** Information supplied follows **

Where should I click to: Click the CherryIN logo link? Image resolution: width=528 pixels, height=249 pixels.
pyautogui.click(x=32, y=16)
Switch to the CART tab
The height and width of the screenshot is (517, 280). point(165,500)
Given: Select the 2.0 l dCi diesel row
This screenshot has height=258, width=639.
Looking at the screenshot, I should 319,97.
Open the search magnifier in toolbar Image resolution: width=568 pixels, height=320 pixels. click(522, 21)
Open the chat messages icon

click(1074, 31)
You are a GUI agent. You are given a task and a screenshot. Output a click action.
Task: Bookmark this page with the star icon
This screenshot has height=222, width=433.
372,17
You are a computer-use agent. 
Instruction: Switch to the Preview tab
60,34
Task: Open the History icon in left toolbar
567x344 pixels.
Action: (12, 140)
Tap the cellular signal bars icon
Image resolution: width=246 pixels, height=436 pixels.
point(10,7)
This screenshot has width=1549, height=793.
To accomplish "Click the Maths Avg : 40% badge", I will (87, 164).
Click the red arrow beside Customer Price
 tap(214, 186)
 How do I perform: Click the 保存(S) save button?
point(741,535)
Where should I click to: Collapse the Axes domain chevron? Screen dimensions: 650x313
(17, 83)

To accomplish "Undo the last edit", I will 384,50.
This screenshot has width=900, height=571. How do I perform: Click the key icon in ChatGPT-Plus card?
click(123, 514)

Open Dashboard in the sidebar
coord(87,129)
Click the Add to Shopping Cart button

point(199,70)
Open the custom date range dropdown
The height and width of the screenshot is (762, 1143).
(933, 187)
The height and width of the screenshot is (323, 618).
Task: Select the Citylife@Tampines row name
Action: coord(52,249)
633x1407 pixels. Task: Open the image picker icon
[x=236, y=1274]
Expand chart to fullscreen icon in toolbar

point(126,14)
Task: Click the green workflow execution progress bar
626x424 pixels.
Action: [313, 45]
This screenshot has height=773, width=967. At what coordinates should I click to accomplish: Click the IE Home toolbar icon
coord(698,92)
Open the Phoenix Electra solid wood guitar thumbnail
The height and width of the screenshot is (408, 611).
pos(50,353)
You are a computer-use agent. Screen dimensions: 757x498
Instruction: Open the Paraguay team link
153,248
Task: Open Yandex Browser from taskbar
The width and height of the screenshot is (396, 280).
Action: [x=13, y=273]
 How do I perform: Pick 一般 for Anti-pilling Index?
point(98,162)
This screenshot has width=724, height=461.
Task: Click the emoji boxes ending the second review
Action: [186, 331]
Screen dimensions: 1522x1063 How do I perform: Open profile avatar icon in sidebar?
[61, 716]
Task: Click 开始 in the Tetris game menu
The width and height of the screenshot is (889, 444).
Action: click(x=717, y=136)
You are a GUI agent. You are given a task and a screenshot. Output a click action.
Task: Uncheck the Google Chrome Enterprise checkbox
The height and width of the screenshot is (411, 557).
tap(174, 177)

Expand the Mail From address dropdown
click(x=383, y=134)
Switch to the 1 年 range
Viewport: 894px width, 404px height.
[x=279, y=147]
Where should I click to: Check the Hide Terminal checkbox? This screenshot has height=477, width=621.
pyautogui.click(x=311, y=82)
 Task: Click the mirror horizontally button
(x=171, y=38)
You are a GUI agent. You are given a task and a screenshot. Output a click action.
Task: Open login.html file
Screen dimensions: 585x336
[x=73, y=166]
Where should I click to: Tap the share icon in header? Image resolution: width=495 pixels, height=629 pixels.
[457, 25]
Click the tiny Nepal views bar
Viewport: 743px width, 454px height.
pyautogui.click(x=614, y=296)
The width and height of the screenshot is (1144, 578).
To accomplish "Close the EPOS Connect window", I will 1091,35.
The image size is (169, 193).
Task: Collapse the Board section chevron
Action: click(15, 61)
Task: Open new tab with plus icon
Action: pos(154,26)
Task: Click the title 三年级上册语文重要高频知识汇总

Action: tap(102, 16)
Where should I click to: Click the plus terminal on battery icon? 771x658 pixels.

** End of Information supplied **

Work to be completed –
Keep every word as given and return the full listing.

Answer area –
Where should I click to: Click the CherryIN logo link? Image resolution: width=528 pixels, height=249 pixels.
pyautogui.click(x=32, y=16)
Switch to the CART tab
The height and width of the screenshot is (517, 280). point(165,500)
Given: Select the 2.0 l dCi diesel row
This screenshot has height=258, width=639.
Looking at the screenshot, I should 319,97.
Open the search magnifier in toolbar Image resolution: width=568 pixels, height=320 pixels. click(522, 21)
Open the chat messages icon

click(1074, 31)
You are a GUI agent. You are given a task and a screenshot. Output a click action.
Task: Bookmark this page with the star icon
This screenshot has height=222, width=433.
372,17
You are a computer-use agent. 
Instruction: Switch to the Preview tab
60,34
Task: Open the History icon in left toolbar
567x344 pixels.
Action: (12, 140)
Tap the cellular signal bars icon
Image resolution: width=246 pixels, height=436 pixels.
point(10,7)
This screenshot has width=1549, height=793.
To accomplish "Click the Maths Avg : 40% badge", I will (87, 164).
Click the red arrow beside Customer Price
 tap(214, 186)
 How do I perform: Click the 保存(S) save button?
point(741,535)
Where should I click to: Collapse the Axes domain chevron? Screen dimensions: 650x313
(17, 83)

To accomplish "Undo the last edit", I will 384,50.
This screenshot has width=900, height=571. How do I perform: Click the key icon in ChatGPT-Plus card?
click(123, 514)

Open Dashboard in the sidebar
coord(87,129)
Click the Add to Shopping Cart button

point(199,70)
Open the custom date range dropdown
The height and width of the screenshot is (762, 1143).
(933, 187)
The height and width of the screenshot is (323, 618).
Task: Select the Citylife@Tampines row name
Action: coord(52,249)
633x1407 pixels. Task: Open the image picker icon
[x=236, y=1274]
Expand chart to fullscreen icon in toolbar

point(126,14)
Task: Click the green workflow execution progress bar
626x424 pixels.
Action: [313, 45]
This screenshot has height=773, width=967. At what coordinates should I click to accomplish: Click the IE Home toolbar icon
coord(698,92)
Open the Phoenix Electra solid wood guitar thumbnail
The height and width of the screenshot is (408, 611).
pos(50,353)
You are a computer-use agent. Screen dimensions: 757x498
Instruction: Open the Paraguay team link
153,248
Task: Open Yandex Browser from taskbar
The width and height of the screenshot is (396, 280).
Action: [x=13, y=273]
 How do I perform: Pick 一般 for Anti-pilling Index?
point(98,162)
This screenshot has width=724, height=461.
Task: Click the emoji boxes ending the second review
Action: [186, 331]
Screen dimensions: 1522x1063 How do I perform: Open profile avatar icon in sidebar?
[61, 716]
Task: Click 开始 in the Tetris game menu
The width and height of the screenshot is (889, 444).
Action: click(x=717, y=136)
You are a GUI agent. You are given a task and a screenshot. Output a click action.
Task: Uncheck the Google Chrome Enterprise checkbox
The height and width of the screenshot is (411, 557).
tap(174, 177)

Expand the Mail From address dropdown
click(x=383, y=134)
Switch to the 1 年 range
Viewport: 894px width, 404px height.
[x=279, y=147]
Where should I click to: Check the Hide Terminal checkbox? This screenshot has height=477, width=621.
pyautogui.click(x=311, y=82)
 Task: Click the mirror horizontally button
(x=171, y=38)
You are a GUI agent. You are given a task and a screenshot. Output a click action.
Task: Open login.html file
Screen dimensions: 585x336
[x=73, y=166]
Where should I click to: Tap the share icon in header? Image resolution: width=495 pixels, height=629 pixels.
[457, 25]
Click the tiny Nepal views bar
Viewport: 743px width, 454px height.
pyautogui.click(x=614, y=296)
The width and height of the screenshot is (1144, 578).
To accomplish "Close the EPOS Connect window", I will 1091,35.
The image size is (169, 193).
Task: Collapse the Board section chevron
Action: click(15, 61)
Task: Open new tab with plus icon
Action: pos(154,26)
Task: Click the title 三年级上册语文重要高频知识汇总

Action: tap(102, 16)
Where should I click to: Click the plus terminal on battery icon? 771x658 pixels.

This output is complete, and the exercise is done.